辊:辛木:从上访到选举

来源:百度文库 编辑:九乡新闻网 时间:2024/05/06 17:36:43

   是先构建制度,还是先解决问题?

 

  这样命题的论述展开,可能需要更长的篇幅,更精确的推理和更严谨的论证,但发生在江西新余的访民参选人大代表事件,以更直接,也更具体的方式给出了上面的答案。

 

  在很大程度上,刘萍的出现颠覆了访民群体给我们的旧有印象,这个群体是社会变革中的牺牲者,他们背负了凄惨的人生遭遇,却与这个时代的色调格格不入,他们可以赢得偶尔的同情,却从未获得过真正的尊重,很多时候下,还被视作是正常秩序的搅扰者。

 

  一个尴尬的现实就这样摆在我们的面前,人们的基本权利没有过制度性的保障,使规范的利益表达和追求的渠道无法通畅,于是庇护与被庇护的裙带关系成为了这种功能的替代品,它需要一次次具体博弈的不断维持,扩展和充实,还带着强烈的排他与封闭性,让局外人眼红,也让局内人疲累。

 

  社会学者孙立平先生用“非制度化生存”的概念定义了现实生活的状态,它以社会权利的失衡为基础,以社会结构的断裂为表征,以人们不断的具体博弈(寻求庇护和被庇护的裙带关系的行为)为内容,这样的社会运作虽然实现了稳定的总体性目标和经济总量的持续增长,却造成了社会资源的大量浪费,社会矛盾的逐渐积累和社群文化的日益扭曲。

 

  很明显,具体的博弈成为了适时的生存策略和追求利益的现实渠道,它虽然不可能满足大多数人的要求,还常常以失败者的出现作为代价,但人们仍然相信忍耐的力量,在一个不断有人被甩出社会结构的时代里,这多少消解了心中的恐惧。

 

  与具体博弈相关的,是人们独善其身,远离制度化利益表达(即参与公共空间和公民政治)的心理。

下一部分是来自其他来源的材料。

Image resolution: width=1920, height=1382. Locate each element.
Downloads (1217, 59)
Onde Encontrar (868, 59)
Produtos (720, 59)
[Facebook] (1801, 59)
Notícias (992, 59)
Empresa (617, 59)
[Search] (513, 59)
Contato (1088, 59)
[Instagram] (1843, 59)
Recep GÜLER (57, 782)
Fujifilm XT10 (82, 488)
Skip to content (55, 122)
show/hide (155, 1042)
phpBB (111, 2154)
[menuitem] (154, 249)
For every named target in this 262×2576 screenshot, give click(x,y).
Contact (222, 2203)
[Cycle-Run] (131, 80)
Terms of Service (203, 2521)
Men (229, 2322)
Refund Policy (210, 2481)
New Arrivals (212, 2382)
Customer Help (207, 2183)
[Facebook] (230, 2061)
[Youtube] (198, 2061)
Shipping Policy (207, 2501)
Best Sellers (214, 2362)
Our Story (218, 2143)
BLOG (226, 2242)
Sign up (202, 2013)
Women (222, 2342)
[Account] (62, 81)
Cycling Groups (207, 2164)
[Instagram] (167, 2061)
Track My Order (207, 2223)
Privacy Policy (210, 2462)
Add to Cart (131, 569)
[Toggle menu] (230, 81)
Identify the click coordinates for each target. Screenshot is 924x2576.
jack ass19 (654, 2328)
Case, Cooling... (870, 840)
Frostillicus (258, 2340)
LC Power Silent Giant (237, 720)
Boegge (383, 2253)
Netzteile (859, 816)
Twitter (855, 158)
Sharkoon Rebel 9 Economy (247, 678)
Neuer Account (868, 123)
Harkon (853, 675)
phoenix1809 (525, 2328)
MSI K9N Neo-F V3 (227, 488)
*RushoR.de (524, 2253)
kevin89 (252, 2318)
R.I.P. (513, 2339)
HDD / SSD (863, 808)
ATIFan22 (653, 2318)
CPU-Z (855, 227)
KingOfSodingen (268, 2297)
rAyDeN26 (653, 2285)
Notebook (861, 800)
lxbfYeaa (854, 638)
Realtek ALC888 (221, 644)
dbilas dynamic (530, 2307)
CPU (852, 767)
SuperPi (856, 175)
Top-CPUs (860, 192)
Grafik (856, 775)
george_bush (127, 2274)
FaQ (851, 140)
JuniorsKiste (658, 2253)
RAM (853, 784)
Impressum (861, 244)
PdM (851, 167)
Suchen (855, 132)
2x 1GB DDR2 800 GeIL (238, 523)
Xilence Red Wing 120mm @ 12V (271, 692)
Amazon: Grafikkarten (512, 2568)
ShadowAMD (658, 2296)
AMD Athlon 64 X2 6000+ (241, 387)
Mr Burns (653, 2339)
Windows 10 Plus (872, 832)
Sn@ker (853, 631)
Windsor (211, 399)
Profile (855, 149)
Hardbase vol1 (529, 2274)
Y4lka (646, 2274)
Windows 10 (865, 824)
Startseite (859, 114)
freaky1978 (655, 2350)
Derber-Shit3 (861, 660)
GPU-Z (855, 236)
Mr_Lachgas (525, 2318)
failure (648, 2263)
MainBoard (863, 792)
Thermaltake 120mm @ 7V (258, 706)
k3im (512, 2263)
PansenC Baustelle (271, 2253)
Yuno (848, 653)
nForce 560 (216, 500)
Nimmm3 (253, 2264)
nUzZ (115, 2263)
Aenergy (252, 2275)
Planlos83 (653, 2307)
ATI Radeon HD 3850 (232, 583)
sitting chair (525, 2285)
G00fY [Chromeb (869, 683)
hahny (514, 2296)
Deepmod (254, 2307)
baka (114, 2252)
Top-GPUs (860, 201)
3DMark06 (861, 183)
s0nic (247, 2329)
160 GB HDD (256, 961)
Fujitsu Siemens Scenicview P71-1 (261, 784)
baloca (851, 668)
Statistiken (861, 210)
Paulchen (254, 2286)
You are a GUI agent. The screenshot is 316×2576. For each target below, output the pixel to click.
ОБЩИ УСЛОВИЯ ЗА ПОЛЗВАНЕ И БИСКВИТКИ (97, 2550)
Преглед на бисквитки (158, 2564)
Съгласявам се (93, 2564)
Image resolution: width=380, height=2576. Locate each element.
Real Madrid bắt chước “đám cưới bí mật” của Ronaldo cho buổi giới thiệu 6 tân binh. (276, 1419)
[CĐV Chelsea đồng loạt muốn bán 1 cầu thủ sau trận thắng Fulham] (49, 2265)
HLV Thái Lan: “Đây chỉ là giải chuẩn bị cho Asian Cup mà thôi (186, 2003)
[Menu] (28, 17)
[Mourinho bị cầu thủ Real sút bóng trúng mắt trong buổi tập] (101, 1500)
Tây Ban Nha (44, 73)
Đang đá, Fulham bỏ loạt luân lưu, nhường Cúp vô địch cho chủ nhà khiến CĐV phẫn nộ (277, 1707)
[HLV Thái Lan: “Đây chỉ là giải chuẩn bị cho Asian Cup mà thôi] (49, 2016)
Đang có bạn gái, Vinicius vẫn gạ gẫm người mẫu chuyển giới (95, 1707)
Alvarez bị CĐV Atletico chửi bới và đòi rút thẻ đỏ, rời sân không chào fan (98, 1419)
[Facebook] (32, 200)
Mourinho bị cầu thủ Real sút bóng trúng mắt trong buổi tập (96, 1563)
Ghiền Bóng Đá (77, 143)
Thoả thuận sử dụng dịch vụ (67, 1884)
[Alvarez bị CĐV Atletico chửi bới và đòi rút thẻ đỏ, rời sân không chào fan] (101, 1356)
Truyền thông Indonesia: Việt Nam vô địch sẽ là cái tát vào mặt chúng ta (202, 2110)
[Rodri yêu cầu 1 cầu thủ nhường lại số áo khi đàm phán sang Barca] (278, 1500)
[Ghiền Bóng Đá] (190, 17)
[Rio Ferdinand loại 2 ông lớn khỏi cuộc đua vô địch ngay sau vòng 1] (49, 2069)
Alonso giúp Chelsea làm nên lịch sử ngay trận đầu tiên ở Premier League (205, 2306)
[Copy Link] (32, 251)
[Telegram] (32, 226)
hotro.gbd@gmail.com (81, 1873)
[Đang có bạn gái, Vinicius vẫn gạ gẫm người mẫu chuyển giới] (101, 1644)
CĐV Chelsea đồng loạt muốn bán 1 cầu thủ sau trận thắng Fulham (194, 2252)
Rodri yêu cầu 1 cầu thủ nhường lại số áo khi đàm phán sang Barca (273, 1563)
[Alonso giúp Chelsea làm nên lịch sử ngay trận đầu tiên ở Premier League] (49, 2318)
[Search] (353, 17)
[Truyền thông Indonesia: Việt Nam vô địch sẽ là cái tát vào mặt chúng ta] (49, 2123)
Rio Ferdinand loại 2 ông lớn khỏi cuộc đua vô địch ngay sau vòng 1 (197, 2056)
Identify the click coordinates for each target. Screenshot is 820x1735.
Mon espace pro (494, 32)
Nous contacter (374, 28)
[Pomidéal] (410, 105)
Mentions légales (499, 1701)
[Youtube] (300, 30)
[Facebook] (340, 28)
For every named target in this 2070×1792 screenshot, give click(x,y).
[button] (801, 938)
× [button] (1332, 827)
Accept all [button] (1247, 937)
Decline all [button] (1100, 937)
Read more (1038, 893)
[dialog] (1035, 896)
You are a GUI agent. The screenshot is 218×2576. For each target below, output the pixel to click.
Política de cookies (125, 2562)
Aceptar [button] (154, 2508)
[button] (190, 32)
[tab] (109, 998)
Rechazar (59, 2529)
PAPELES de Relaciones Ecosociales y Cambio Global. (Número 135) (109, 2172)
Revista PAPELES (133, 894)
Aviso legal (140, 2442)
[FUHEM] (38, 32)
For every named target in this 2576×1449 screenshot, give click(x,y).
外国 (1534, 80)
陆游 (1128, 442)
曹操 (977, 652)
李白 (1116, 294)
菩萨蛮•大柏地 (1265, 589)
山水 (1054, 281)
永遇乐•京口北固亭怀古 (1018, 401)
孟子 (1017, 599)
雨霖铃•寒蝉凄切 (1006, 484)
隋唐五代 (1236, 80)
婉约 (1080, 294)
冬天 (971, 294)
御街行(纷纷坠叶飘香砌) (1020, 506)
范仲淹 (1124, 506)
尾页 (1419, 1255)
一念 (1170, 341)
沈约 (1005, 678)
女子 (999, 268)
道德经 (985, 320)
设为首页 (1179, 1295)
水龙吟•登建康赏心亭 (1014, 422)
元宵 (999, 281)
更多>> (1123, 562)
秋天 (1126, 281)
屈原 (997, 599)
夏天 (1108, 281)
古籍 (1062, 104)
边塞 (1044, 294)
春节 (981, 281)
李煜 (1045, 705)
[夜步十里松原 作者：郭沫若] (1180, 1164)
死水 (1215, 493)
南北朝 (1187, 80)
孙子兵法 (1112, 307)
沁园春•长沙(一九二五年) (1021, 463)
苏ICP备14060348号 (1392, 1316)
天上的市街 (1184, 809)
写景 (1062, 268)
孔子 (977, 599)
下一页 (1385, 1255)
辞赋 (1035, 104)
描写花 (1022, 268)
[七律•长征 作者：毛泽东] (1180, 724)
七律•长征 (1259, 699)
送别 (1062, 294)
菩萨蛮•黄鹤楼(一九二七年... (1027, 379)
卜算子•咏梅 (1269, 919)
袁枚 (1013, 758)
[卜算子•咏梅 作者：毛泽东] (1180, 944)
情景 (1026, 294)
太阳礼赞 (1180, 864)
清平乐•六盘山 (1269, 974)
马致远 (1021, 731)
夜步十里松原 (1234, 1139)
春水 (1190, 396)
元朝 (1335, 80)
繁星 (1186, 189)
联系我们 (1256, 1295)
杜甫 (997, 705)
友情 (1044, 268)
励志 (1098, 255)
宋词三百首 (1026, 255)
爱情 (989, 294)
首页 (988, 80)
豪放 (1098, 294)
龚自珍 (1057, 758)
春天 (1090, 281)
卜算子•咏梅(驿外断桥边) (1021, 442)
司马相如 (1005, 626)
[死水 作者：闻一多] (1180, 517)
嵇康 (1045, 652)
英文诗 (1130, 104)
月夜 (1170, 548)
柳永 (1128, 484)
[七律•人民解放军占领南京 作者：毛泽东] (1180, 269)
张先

诚然,好的生活在每个人眼中都有着不同的定义,但一个基本好的社会是这一切的前提,它也必然包括了言论自由,新闻自由,选举自由,集会自由等等的基本准则。它们的讨论和实现存在于公共,所涉及的内容又关联着个人。也许私人领域被公共空间所绑架的记忆还没有远去,公共意识的没落像是对过往经历的一次叛逆。

 

  曾经,公共意识作为一种强迫性的政治任务,带着集体主义和个人崇拜的强烈色彩,被权力以各种各样的方式在人群中灌输。那个逻辑错乱的年代里,公共空间因为私人利益的需要而产生并为之服务的常识之谈,转而变成了“牺牲一切自我,服务国家一切”的偏执。人们在公共空间的表达变成了精心策划的表演,它与切身的利益无关,与公众的事务无关,充斥着权力膜拜与权力审美的结合。个人的情感被强加上政治的意义或者被替换成某种规定的情绪,也让理智看起来无关紧要。

 

  遗憾的是,我们刻意模糊了这段沉重的经历,对它的描述与回忆,不仅欠缺深入的思考,还忽略了事实本身的还原。我们主动或被迫的把目光投向更远的方向,然后只是在缤纷的秩序中迫切找寻着自我的物质生存。

 

  由此,一个社会的悖论开始产生。人们越是拒绝公共空间的参与,拒绝为集体的共同目标而付出个人努力,反而越是难以保证自身利益的追求和表达。其实上访本身,就是一次出于自身利益伤害而做出的具体博弈,其行为的逻辑表达的是对更高权力庇护的期望,而不是改变权利安排的努力。访民们一厢情愿的企盼更高权力的介入,却因此受到了更大的伤害。

 

  从上访到选举,不仅仅是行为意义上的转变,更重要的,它提供了解决问题的另一种方案。很有可能,还会是一个更加有效,也更接近问题本质的方案。当自身利益的追求和表达渠道处在非制度化的条件中时,是先构建制度,还是一味的靠具体的博弈来解决问题,我想于公于私,答案都已经不言而明。

 

  时代是个局,我们在时代的边上看着局里的财散财聚,是跪下来入局,还是站起身布局,这样的选择决定了我们的未来。